WHAT TO DO:
Starting at the line that contains "343x388 pixels. At", write out each line through the end of the data below, exactly as it stands. Skip any pictures.

::::::::::

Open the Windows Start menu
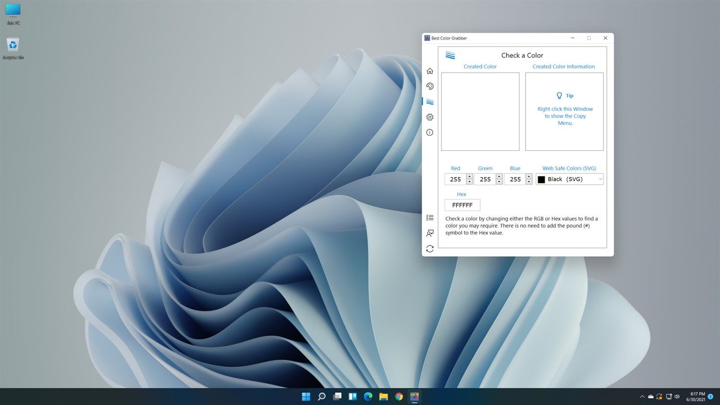Screen dimensions: 720x405 (x=306, y=396)
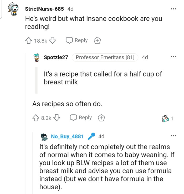Upvote StrictNurse-685's comment

coord(29,40)
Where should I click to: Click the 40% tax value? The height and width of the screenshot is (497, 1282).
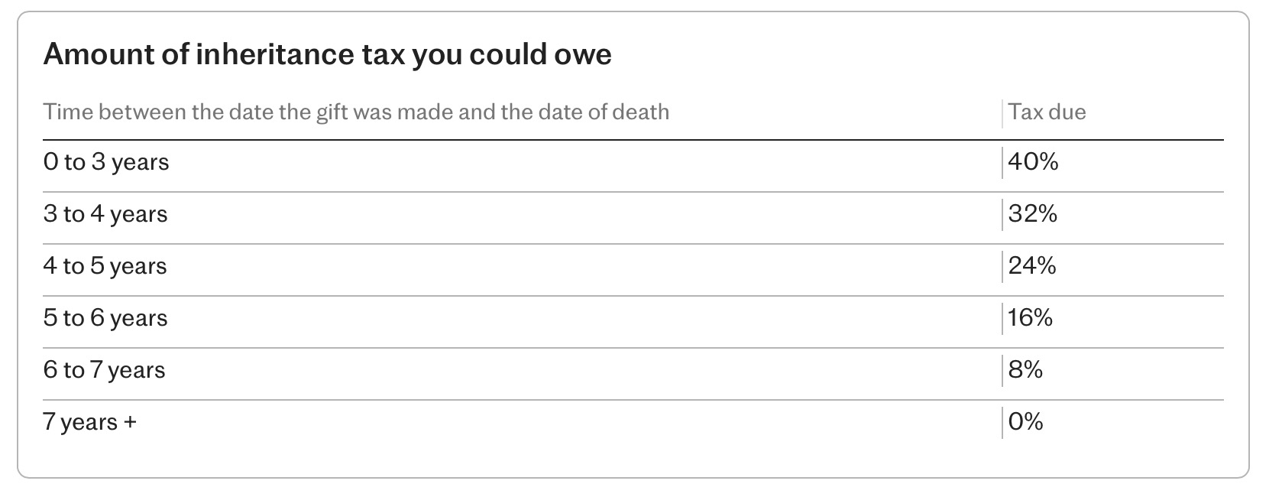point(1033,162)
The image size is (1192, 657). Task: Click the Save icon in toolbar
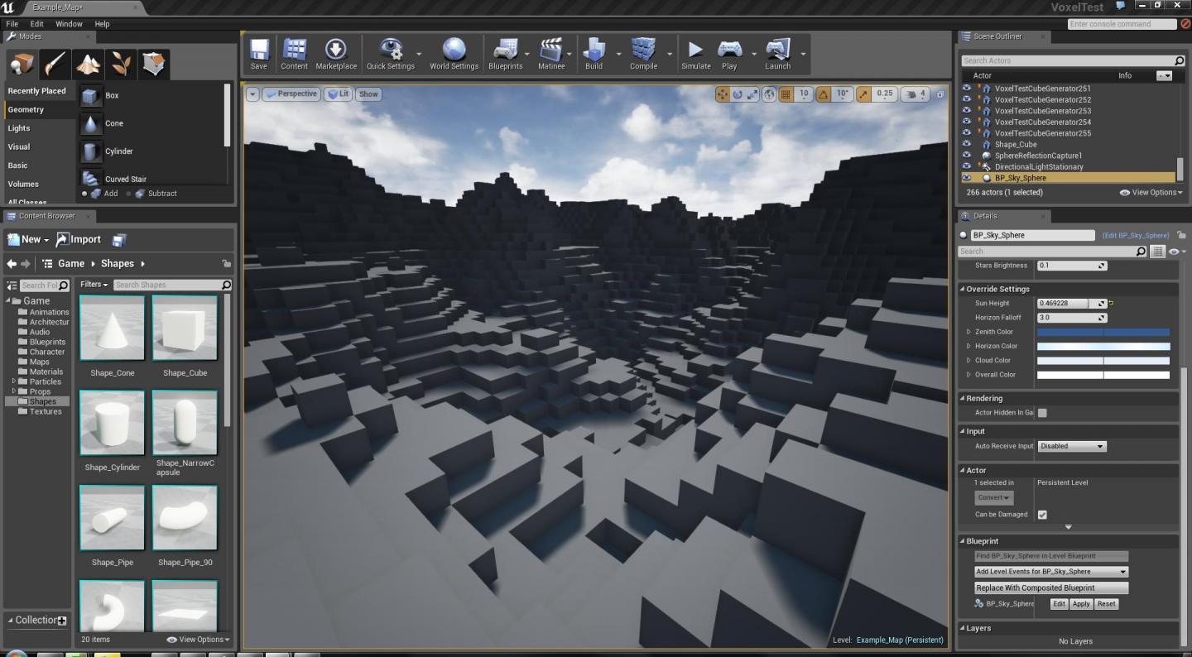tap(259, 54)
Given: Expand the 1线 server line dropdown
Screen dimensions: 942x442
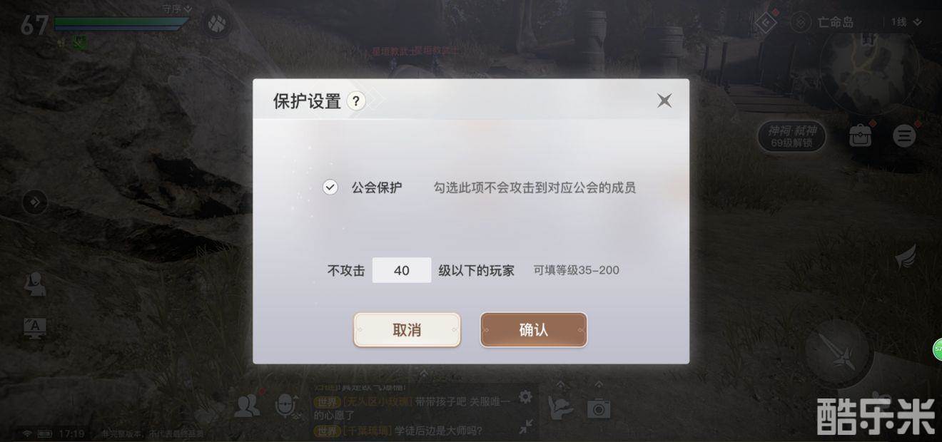Looking at the screenshot, I should pos(906,22).
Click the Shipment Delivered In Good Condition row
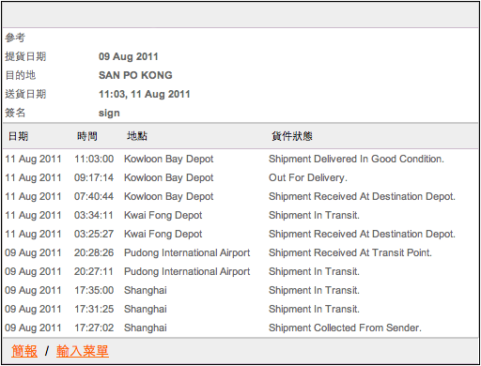This screenshot has width=481, height=366. point(241,159)
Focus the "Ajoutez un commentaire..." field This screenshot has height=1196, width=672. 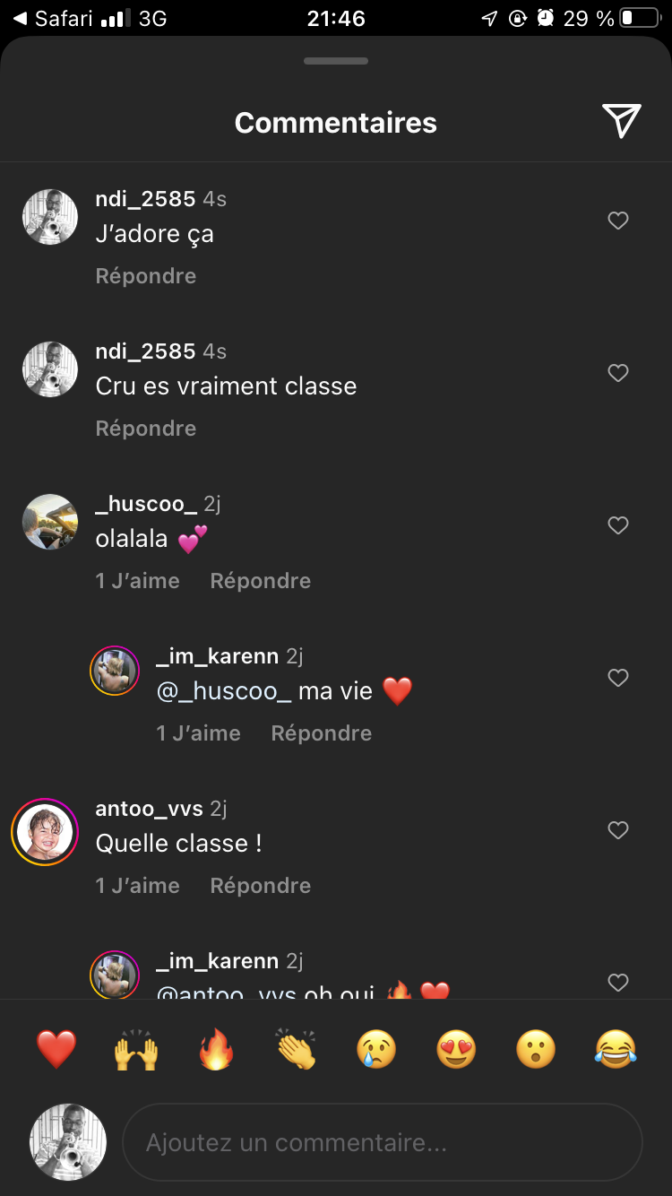(x=383, y=1143)
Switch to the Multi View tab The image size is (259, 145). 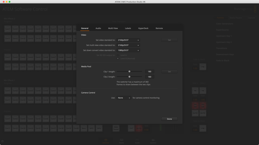pos(113,28)
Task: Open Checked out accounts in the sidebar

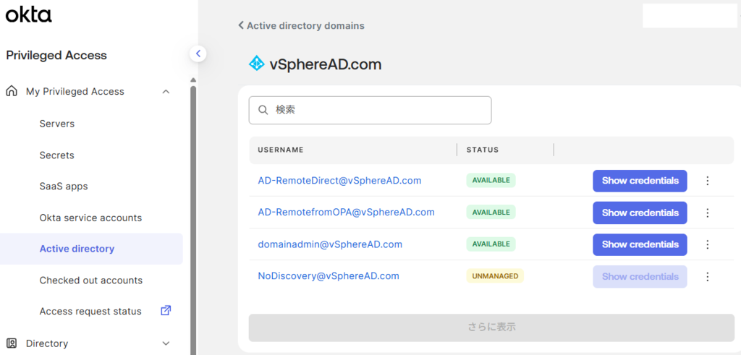Action: [x=90, y=281]
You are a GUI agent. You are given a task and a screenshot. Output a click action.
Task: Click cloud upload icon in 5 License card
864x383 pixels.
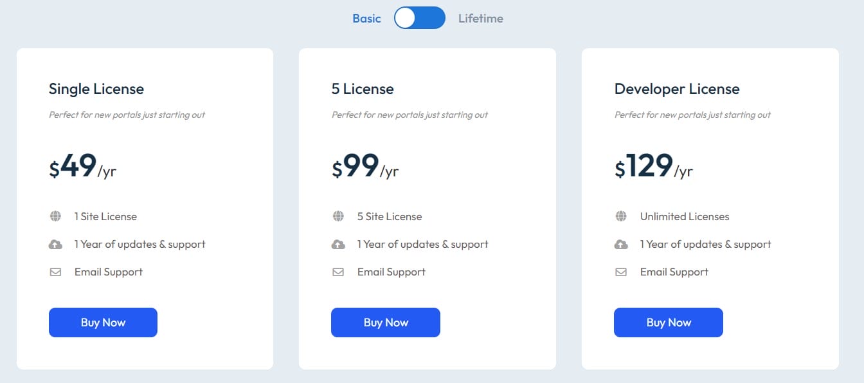pyautogui.click(x=338, y=245)
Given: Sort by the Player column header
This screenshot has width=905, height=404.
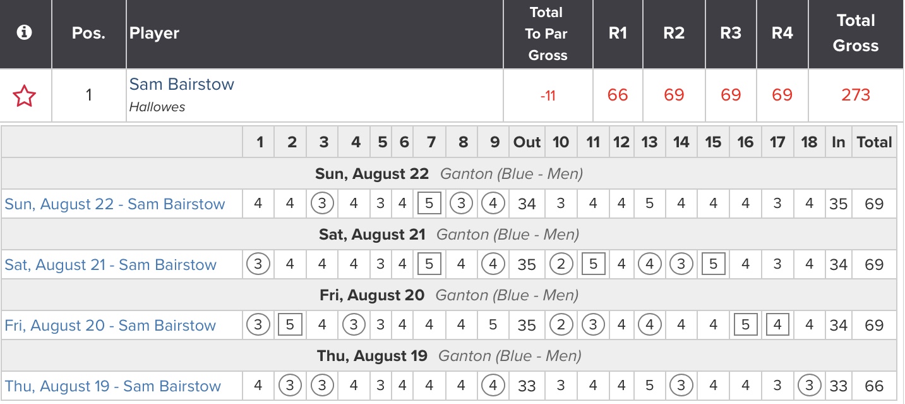Looking at the screenshot, I should pyautogui.click(x=154, y=34).
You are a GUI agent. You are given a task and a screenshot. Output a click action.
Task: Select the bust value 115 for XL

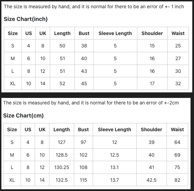click(x=83, y=180)
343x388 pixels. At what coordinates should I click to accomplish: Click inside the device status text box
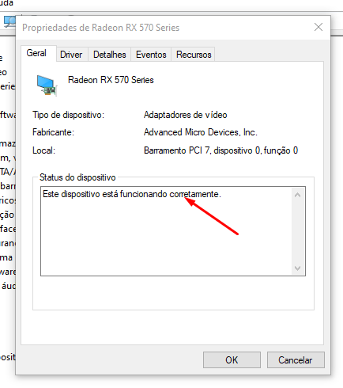tap(167, 231)
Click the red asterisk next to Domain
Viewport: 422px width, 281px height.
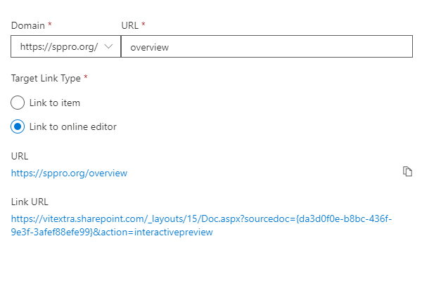tap(50, 24)
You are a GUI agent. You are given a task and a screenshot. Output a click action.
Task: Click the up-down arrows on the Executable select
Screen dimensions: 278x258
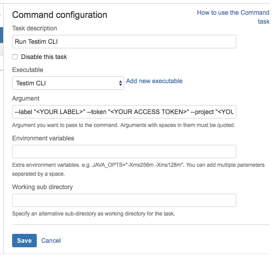click(120, 83)
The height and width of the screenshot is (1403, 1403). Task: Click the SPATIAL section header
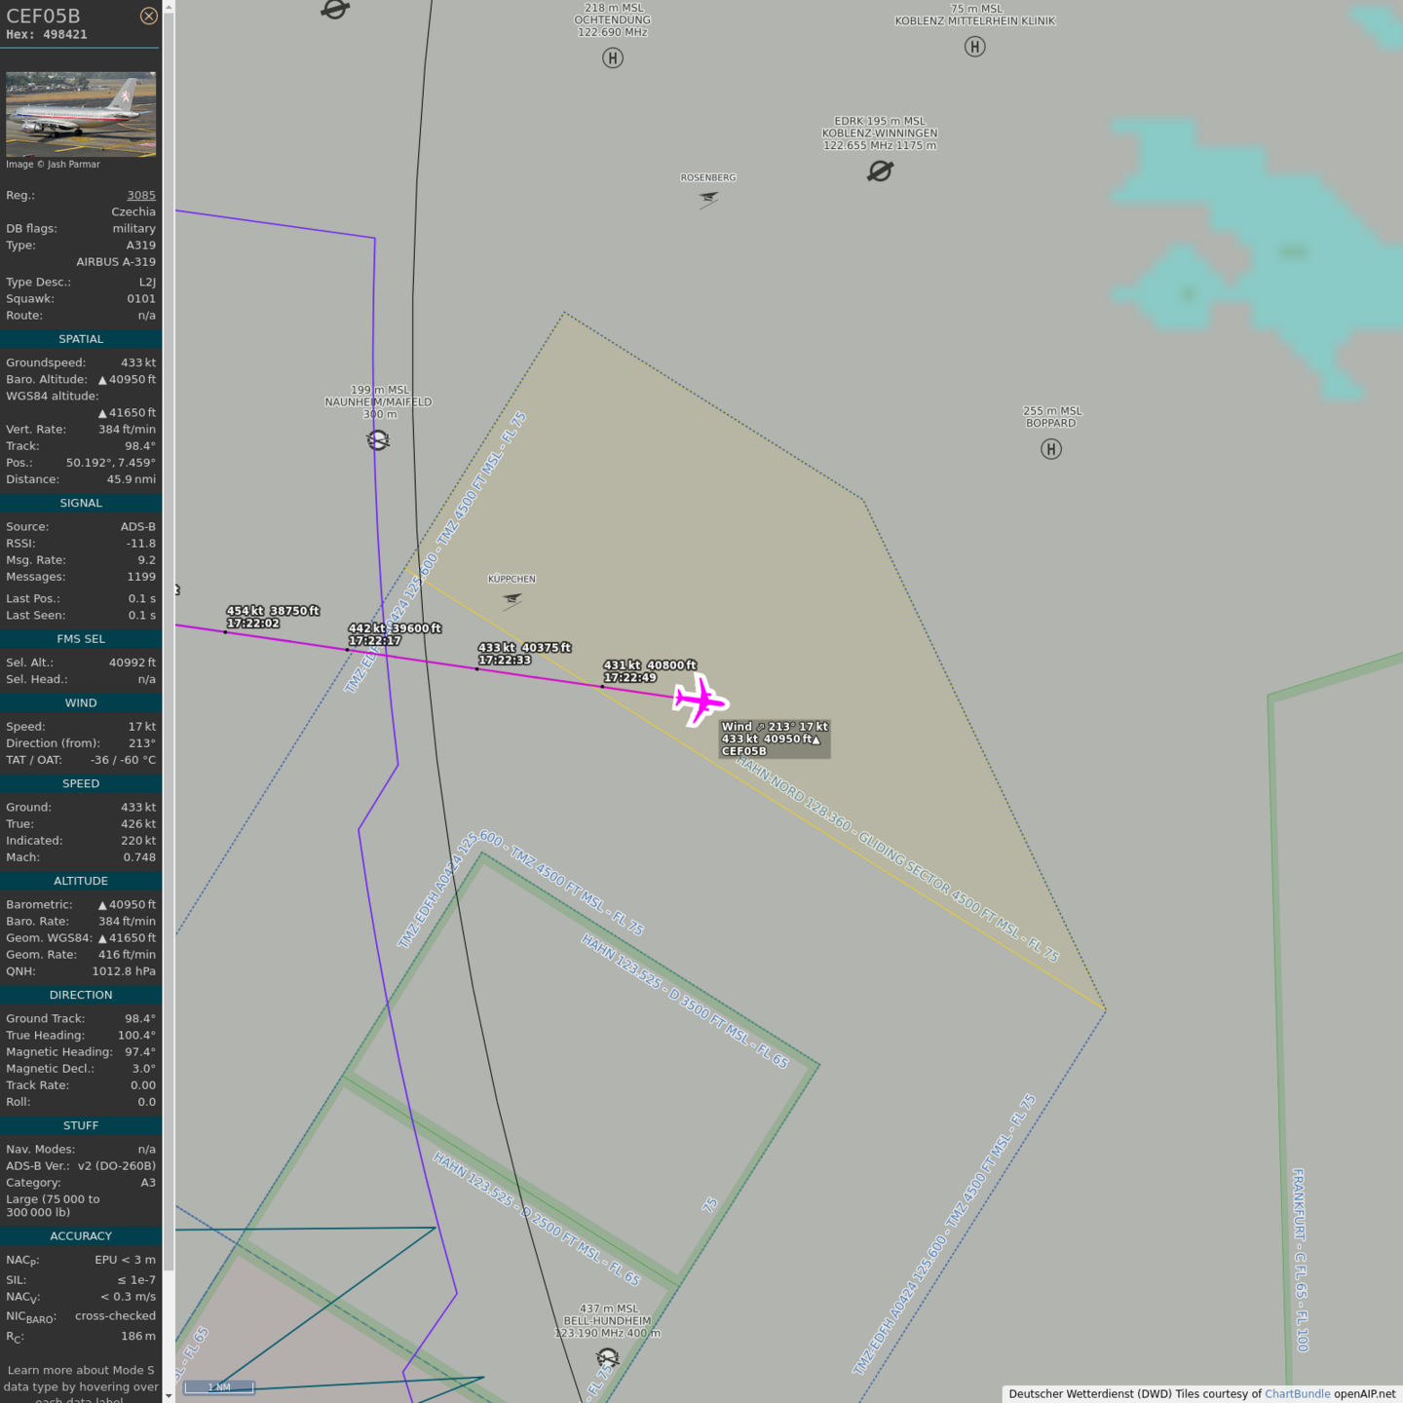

::::::::::

SOLUTION TO THIS EXERCISE:
343x388 pixels. At what coordinates should I click to accomplish: Click inside the device status text box
tap(167, 231)
Click the red asterisk next to Domain
Viewport: 422px width, 281px height.
tap(50, 24)
You are a GUI agent. You are given a task and a screenshot. Output a click action.
Task: Click the up-down arrows on the Executable select
Screen dimensions: 278x258
click(120, 83)
The height and width of the screenshot is (1403, 1403). Task: Click the SPATIAL section header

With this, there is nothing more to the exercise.